The Jim Dance Award annually provides $2000 to any library, public or academic within Oakland, Wayne, or Macomb counties, "needing to bolster its collection in the performing arts or establishes and/or expands a program which advances or celebrates any of the performing arts." [from www.bookandauthor.org]
The Dick Johnston Award "usually in the amount of $2000 to a public library in Oakland, Wayne, or Macomb counties for establishing or improving a library collection." [from www.bookandauthor.org]
The Elaine R. Irvin Friends Award, "usually in the amount of $1000, is presented annually in the fall to the Friends of the Library group within Oakland, Wayne, or Macomb counties. The grant is awarded to support a program or project which fills a significant need that impacts the library's patrons and the community." [from www.bookandauthor.org]
Literacy grants "are awarded periodically to a literacy organization in the tri-county area." [www.bookandauthor.org]
Read Across America
The WNBA National organization is an official partner of the National Education Association (NEA) Read Across America (RAA) program [www.nea.org/readacross/
]. Members of the Detroit Chapter support this initiative to celebrate reading with special programs during March.
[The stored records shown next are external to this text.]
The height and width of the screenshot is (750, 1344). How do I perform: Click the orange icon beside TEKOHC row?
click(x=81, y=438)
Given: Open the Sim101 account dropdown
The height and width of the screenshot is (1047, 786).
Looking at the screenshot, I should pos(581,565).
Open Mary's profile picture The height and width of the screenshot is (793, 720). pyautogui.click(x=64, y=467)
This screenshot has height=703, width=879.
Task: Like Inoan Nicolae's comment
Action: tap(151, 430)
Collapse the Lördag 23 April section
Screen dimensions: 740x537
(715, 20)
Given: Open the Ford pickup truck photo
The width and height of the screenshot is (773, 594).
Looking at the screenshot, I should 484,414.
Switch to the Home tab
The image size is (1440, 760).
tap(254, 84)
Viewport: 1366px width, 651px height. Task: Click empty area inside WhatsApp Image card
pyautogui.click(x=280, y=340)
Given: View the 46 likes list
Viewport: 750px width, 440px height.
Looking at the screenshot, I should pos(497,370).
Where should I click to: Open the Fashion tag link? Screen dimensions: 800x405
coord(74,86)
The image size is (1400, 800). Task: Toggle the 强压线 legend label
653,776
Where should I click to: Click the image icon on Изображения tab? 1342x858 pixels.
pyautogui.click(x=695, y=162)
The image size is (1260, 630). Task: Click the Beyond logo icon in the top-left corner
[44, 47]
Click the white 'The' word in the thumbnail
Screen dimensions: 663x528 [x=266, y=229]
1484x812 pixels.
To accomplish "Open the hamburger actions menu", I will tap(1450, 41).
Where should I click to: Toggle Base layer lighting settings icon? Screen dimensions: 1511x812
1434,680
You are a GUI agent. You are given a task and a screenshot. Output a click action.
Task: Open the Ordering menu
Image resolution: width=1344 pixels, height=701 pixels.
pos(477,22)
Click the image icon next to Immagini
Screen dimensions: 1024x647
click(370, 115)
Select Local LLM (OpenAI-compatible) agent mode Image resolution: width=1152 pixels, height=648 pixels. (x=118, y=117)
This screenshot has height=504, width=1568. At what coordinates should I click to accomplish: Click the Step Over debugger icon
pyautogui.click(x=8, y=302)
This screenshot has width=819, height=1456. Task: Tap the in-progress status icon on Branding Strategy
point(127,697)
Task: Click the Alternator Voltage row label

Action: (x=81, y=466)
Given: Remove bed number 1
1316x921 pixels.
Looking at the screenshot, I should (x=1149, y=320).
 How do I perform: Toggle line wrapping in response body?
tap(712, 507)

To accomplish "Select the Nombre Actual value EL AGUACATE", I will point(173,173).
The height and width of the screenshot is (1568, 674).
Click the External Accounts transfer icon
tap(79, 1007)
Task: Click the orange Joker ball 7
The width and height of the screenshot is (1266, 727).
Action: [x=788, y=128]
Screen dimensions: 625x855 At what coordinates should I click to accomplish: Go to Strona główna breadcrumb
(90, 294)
Beloved children's author Theodor Geisel, otherwise known as Dr. Seuss, would have been 100 years old on March 2, 2004. The Detroit Chapter celebrated the "Seussentennial" in style with birthday parties, cakes in the shape of red-and-white stovepipe hats, and fun programs. At the Berkley Public Library, WNBA member and library board member Rita VanBrandeghen read to children (3 to 7 years of age) while another librarian provided a related craft activity. State representative John Stakoe read to North Sashabaw Elementary School students in Clarkston, and in the afternoon, students were entertained by the Cat in the Hat who read Green Eggs and Ham while Thing 1 and Thing 2 ran around being very mischievous. Detroit Chapter President Amy Marcaccio Keyzer teamed up with vice president Laurel Brandt to read Dr. Seuss's Happy Birthday to You to first and second graders at Pine Tree Elementary School in Lake Orion. Madonna University librarian and WNBA member Nancy Bagnasco put up a display of Dr. Seuss books with an NEA poster as a reminder to education students of the importance of reading.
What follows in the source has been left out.